Work instructions: Start at the first line of the material below and retype each line through the one containing "Select main.c in", exactly.

Source data:
::::
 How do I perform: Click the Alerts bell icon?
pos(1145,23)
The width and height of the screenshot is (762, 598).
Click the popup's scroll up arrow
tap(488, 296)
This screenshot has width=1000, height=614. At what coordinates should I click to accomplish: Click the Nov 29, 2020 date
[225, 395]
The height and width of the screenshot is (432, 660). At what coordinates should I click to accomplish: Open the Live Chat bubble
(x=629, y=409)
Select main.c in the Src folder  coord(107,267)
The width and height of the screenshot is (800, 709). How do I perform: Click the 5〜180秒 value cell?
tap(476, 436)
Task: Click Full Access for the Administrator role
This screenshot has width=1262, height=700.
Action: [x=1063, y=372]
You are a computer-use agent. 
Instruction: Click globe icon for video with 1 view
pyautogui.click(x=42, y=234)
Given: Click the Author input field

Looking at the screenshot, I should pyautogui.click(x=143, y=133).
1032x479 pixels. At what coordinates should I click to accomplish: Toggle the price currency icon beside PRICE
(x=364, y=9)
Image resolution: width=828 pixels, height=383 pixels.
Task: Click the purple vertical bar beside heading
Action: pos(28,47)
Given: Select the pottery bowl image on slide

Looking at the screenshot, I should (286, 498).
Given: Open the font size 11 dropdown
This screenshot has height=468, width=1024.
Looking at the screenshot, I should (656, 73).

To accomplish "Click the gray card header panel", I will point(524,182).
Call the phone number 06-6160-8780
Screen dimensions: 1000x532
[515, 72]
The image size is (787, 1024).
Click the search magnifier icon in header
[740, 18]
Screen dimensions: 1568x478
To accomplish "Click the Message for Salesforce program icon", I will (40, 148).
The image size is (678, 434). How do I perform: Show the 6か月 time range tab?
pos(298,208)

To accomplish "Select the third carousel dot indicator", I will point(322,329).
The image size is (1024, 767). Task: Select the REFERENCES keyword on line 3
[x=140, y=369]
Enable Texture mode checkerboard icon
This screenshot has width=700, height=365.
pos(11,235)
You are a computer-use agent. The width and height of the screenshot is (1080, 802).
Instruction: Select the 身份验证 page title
::::
Solution for this exercise:
 How do I perform: Click the Alerts bell icon?
pos(1145,23)
The width and height of the screenshot is (762, 598).
Click the popup's scroll up arrow
tap(488, 296)
This screenshot has width=1000, height=614. At what coordinates should I click to accomplish: Click the Nov 29, 2020 date
[225, 395]
The height and width of the screenshot is (432, 660). At what coordinates should I click to accomplish: Open the Live Chat bubble
(x=629, y=409)
Select main.c in the Src folder  coord(107,267)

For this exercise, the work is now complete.